Сотин слушал его через силу:
— Отстань… Да я ведь и не обещал вам…
— Ты разреши только, — приставал Никодим. Плотники засмеялись, а Никодим между тем потихоньку полез в карман и вытащил оттуда литровку. — Вот она, сердешная, забулькала. Ты не препятствуй, Ефрем Герасимыч. Мы — в складчину. Все по маленькой. — Он полез в другой карман и, уже щерясь улыбкой и подшучивая,
— Ну, пёс с вами, — сдался Сотин, — только поживее. Сам я не буду. — Он отвернул рукав и взглянул на часы: — Через двадцать минут — все на работу.
Круговая чашка начала обходить плотников по очереди, а Сотин пошел на конец ледянки, где навальщики заканчивали погрузку.

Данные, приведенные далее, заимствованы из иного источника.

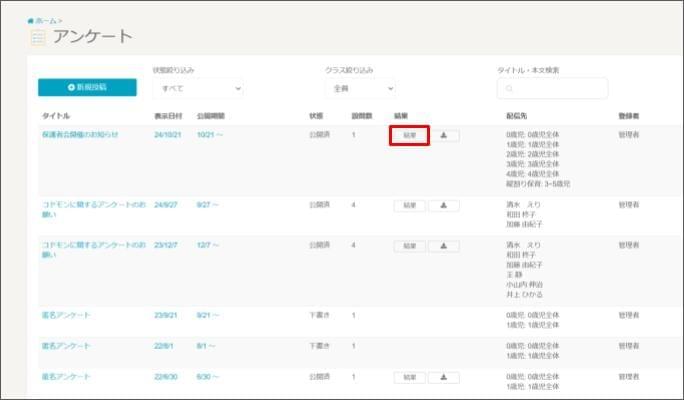Image resolution: width=684 pixels, height=400 pixels.
Task: Open 結果 for the 24/9/27 コドモン survey
Action: [x=409, y=205]
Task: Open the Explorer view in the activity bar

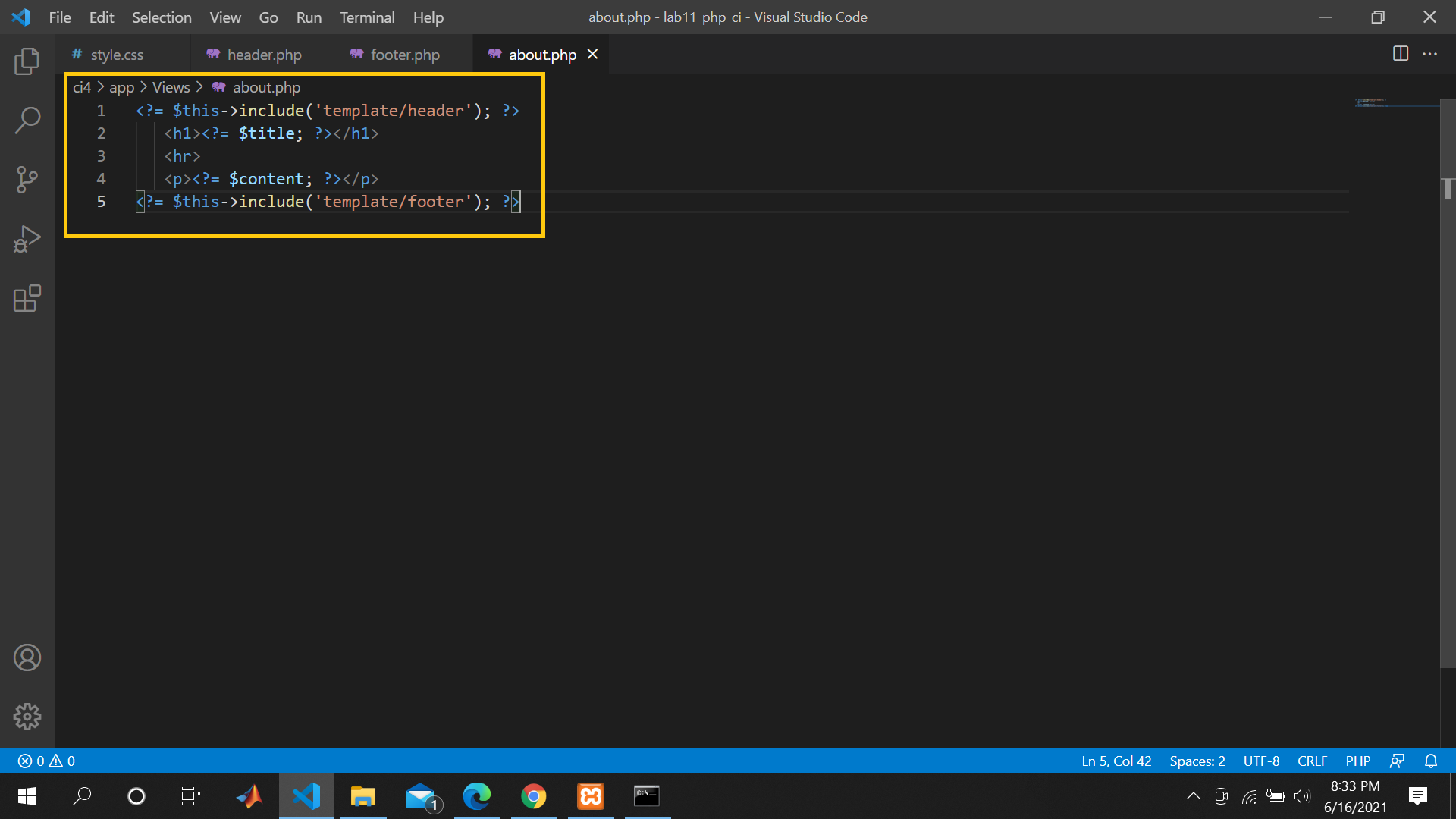Action: 27,61
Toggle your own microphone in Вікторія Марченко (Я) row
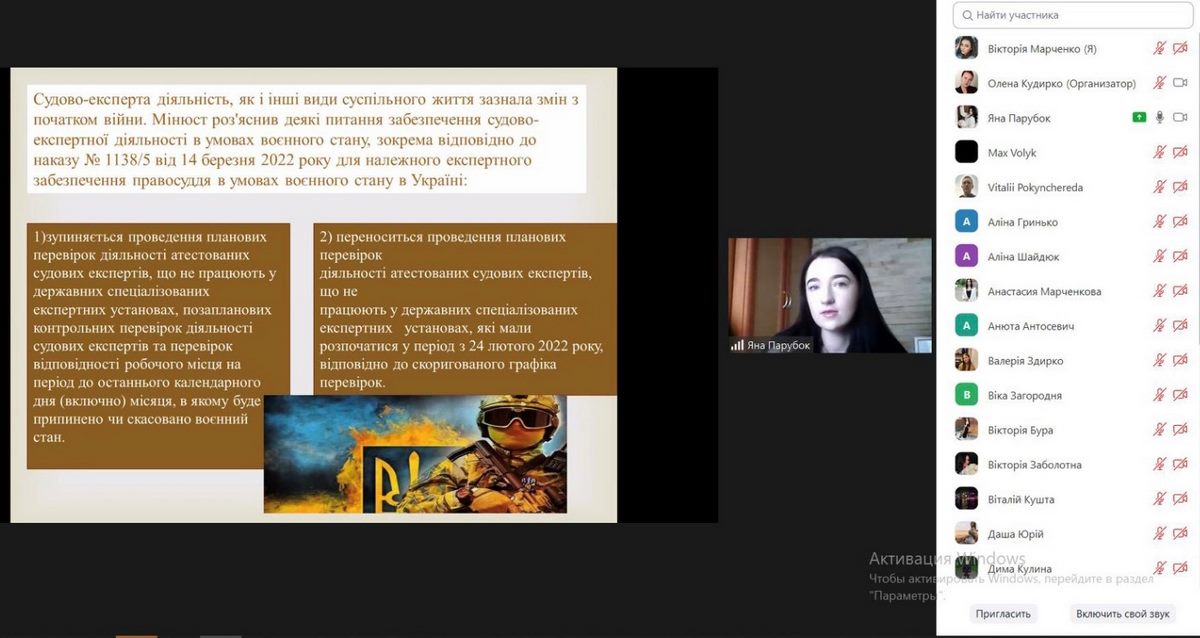Screen dimensions: 1200x638 pyautogui.click(x=1160, y=48)
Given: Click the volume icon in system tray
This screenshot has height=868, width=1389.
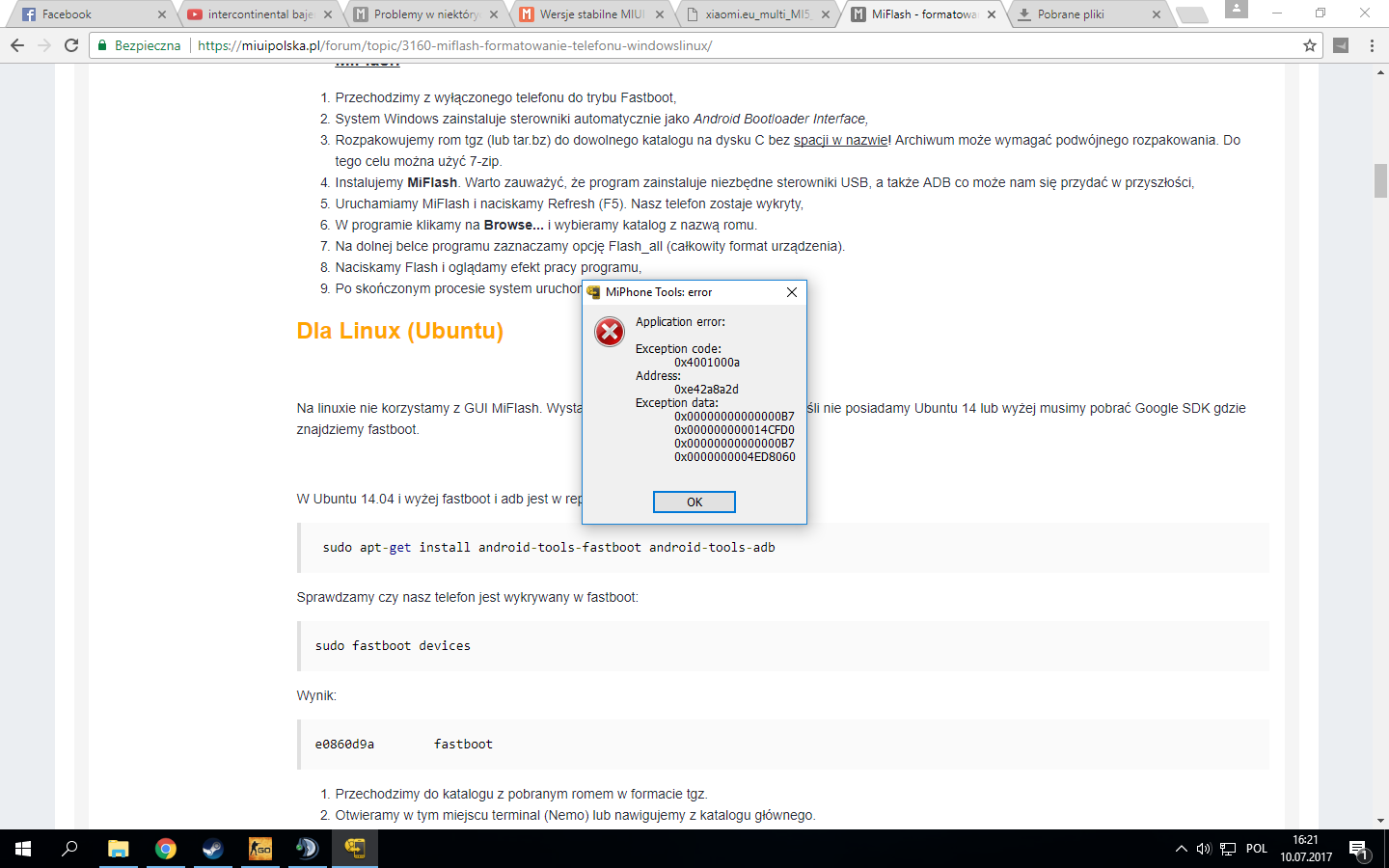Looking at the screenshot, I should 1204,849.
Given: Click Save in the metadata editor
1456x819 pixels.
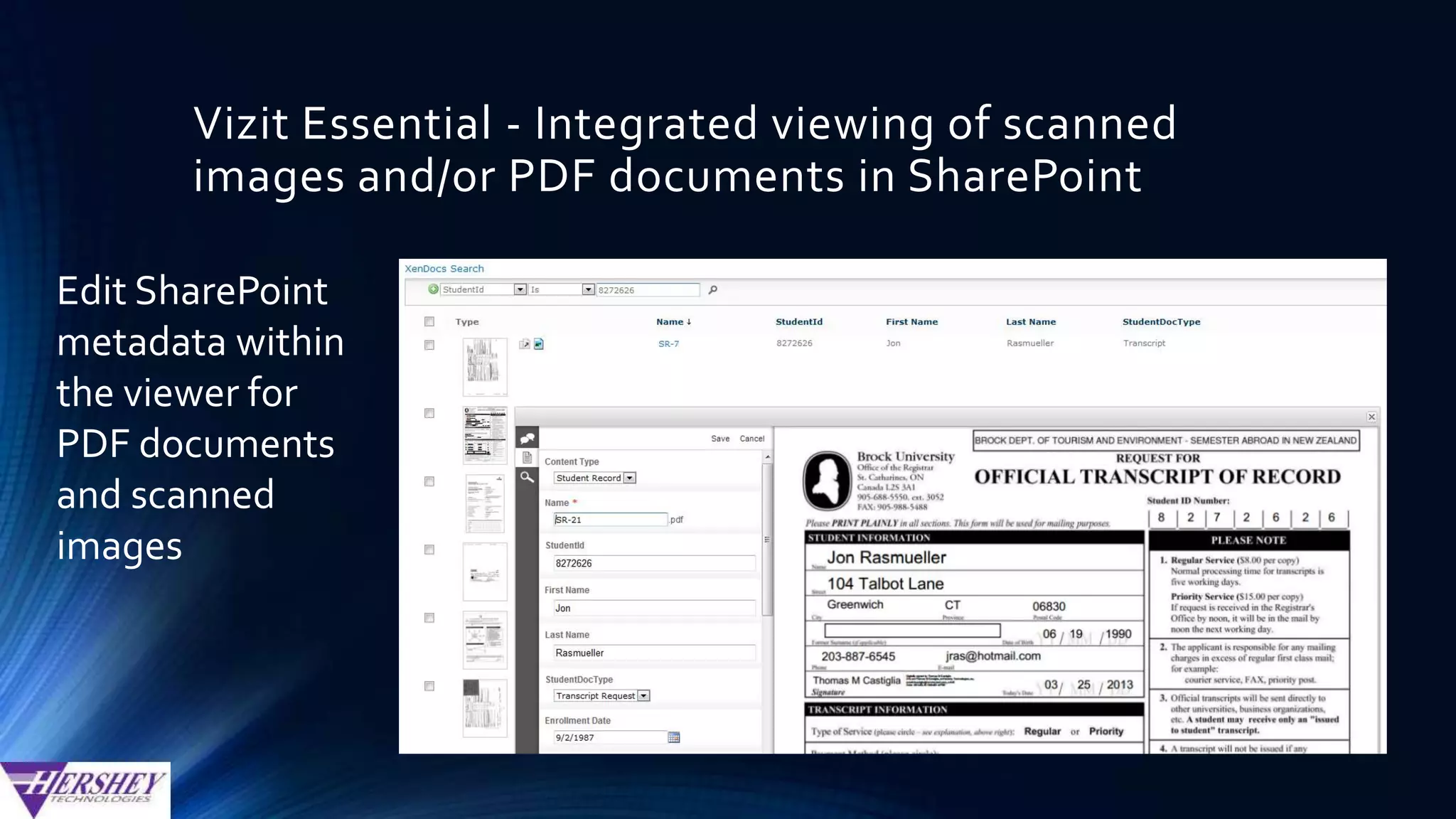Looking at the screenshot, I should tap(720, 439).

Подводы двинулись. Впереди всех шагал Мак — чалый пятнистый мерин-тяжеловоз. Он тащил за собой воз в пять кубометров и не чуял тяжести, только поматывал густой гривой да прижимал толстый хвост, а пройдя несколько шагов, тронул рысью. За ним тянулась изо всех сил с таким же возом гнедая сухопарая Динка, но ей было невмочь, и, казалось, она не пройдет полкилометра — упадет и не встанет больше.
Сотин подозвал десятника — руководителя погрузки и сердито спросил:
— За чем вы только смотрите?..
— А что? — не понял и немного смутился десятник.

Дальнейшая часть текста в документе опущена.